I would also like to acknowledge Mr. Francois Martel, the Secretary General of the PIDF, and his capable staff for their excellent work in organising this annual meeting.

We are gathered here today not just as governments, but as one Pacific people, because the PDIF was founded as a place where governments, NGOs, the business community, foundations, the academic community and ordinary citizens can freely exchange ideas—all with the goal of solving our region’s most pressing problems.

Our organisation is maturing rapidly, with a membership that reflects the breadth and richness of Pacific island cultures, economies and experiences. From the first day, we have been organised for action. We have focused very specifically and practically on finding solutions for green growth and sustainable development. And we have had the wisdom to know that government cannot achieve that alone.

And we are also a political voice. In our short life so far, PIDF has established itself as a worthy and respected international institution that honestly represents the interests of its members to the world. This is our organisation, our forum, and our collective and undiluted voice.
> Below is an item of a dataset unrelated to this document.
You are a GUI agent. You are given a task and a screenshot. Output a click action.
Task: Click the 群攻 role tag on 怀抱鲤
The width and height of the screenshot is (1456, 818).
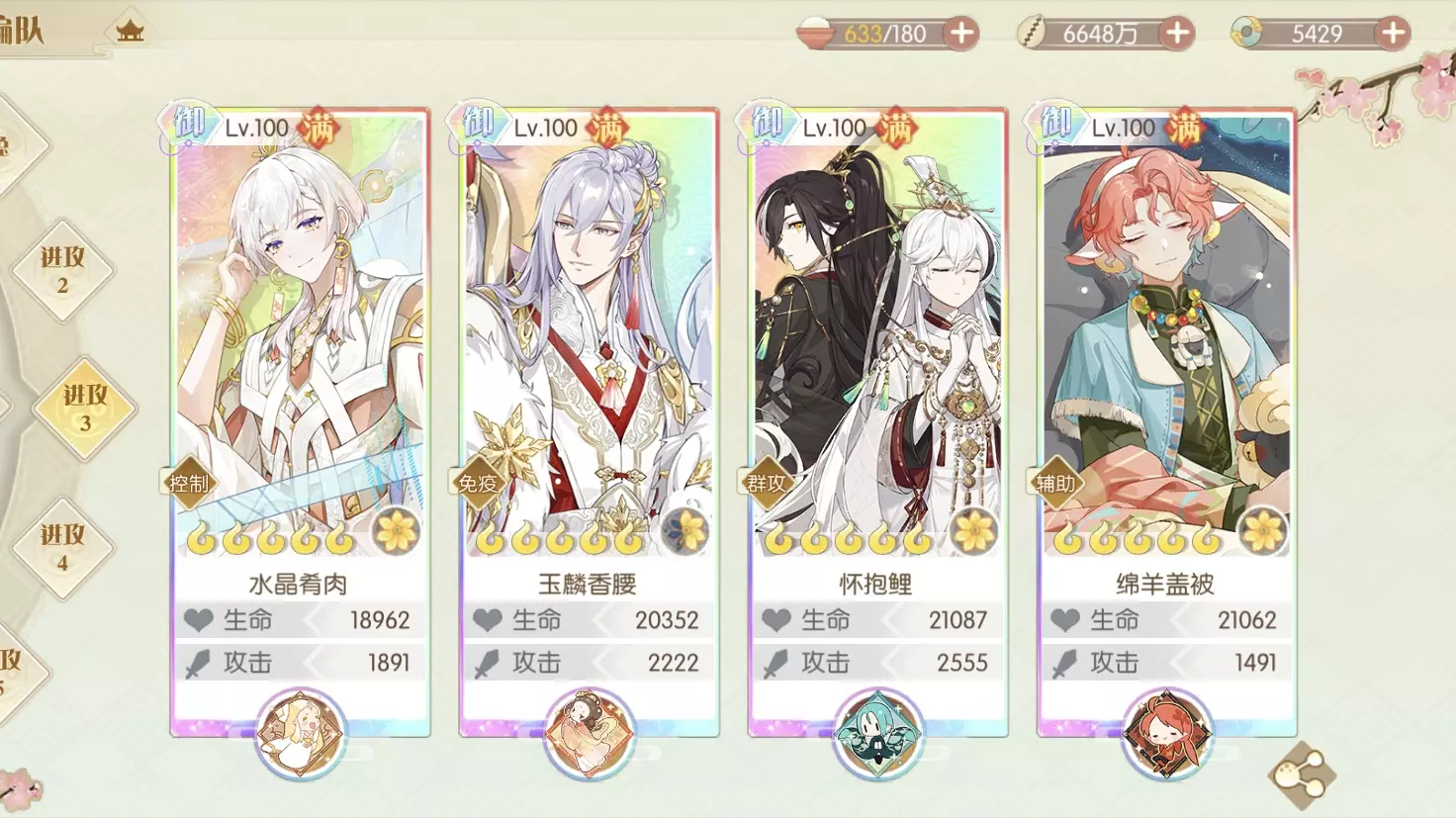click(767, 484)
As usual, we have come to Honiara to not just talk. We are here to work—to understand the difficult problems confronting us and to develop the most practical and immediate ways to solve them.

During our last Summit, we produced the Suva Declaration, which became our Pacific-island appeal to the world’s conscience. And that appeal came with our demand--that we would take on our shoulders more than our fair share of the burden of arresting global warming, but that temperature rise must be limited to one-and-a-half degrees centigrade, because a two-degree limit was inadequate and unacceptable.
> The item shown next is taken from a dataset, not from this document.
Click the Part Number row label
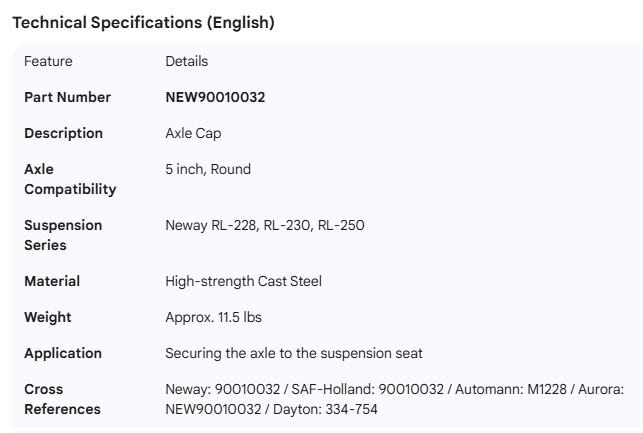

We made ourselves heard, but we are only at the beginning of a long and gruelling uphill struggle. We in the Pacific have chosen to lead that struggle. It is an honour, but it was never a choice. Our very existence depends on the decisions the world makes, and we can’t leave those decisions in the hands of others.
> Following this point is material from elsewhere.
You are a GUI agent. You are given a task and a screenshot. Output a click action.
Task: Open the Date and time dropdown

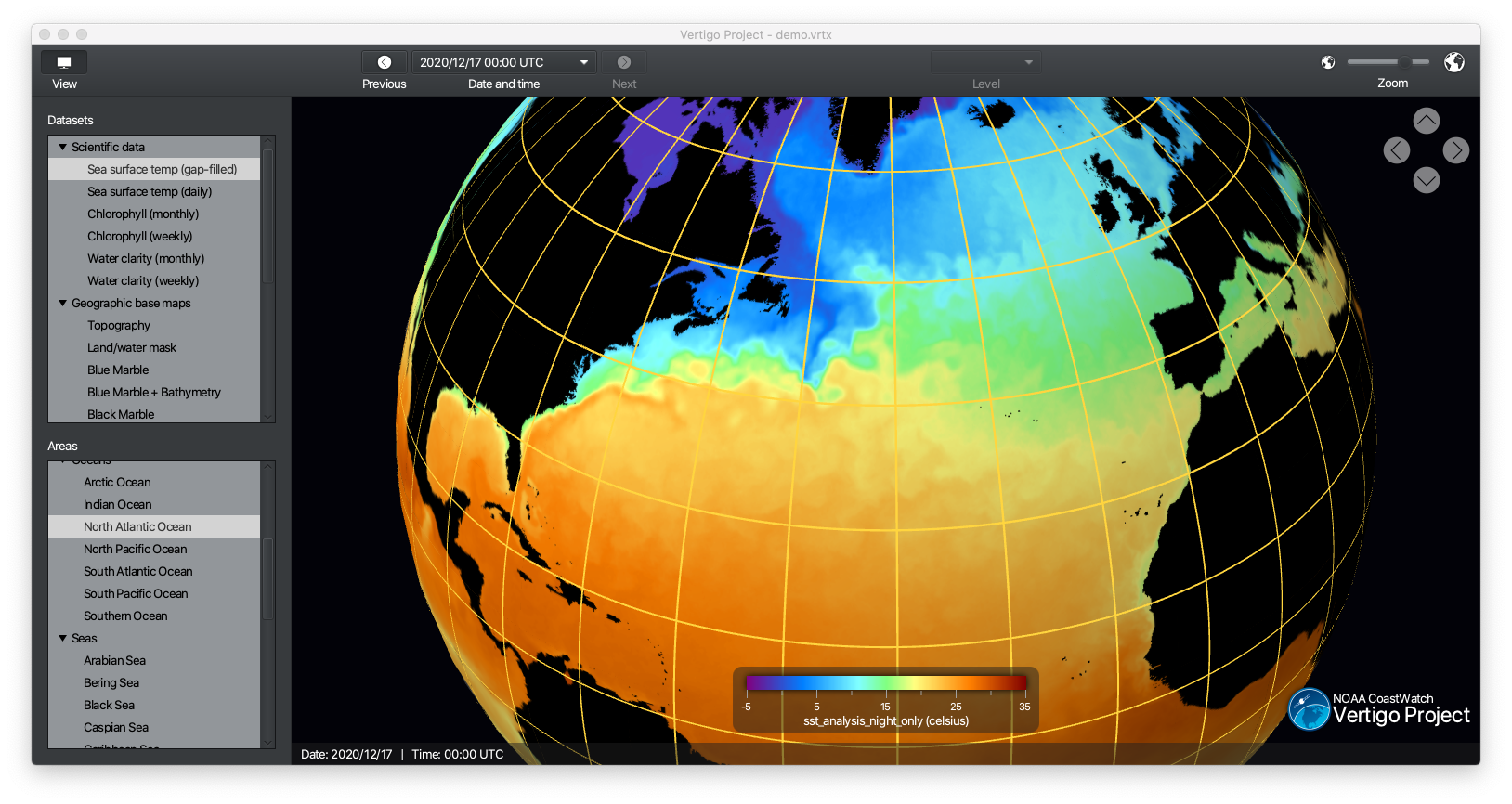tap(583, 62)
We are in Honiara today to build on that commitment. The goal to limit temperature rise to a 1.5 degrees seems very difficult to achieve under the current predictions, so our mission is more urgent than ever. We need to redouble our efforts, unite more closely, and set an example for the world. Ironically, our efforts, and our leadership, will not just be for our benefit and our children’s future; they will be for the benefit of the entire planet.

Next June, Fiji will co-host, with Sweden, the World Conference on Seas and Oceans. So we are dedicating time in this Summit for a vigorous discussion of the very lifeblood of our region: the ocean that weaves our islands together, the ocean that our ancestors sailed to reach our shores, that feeds us, that sustains our economies and is part of our culture. Our oceans are threatened, and with them all the life that depends on them. We must take action now, for ourselves and for our children’s children.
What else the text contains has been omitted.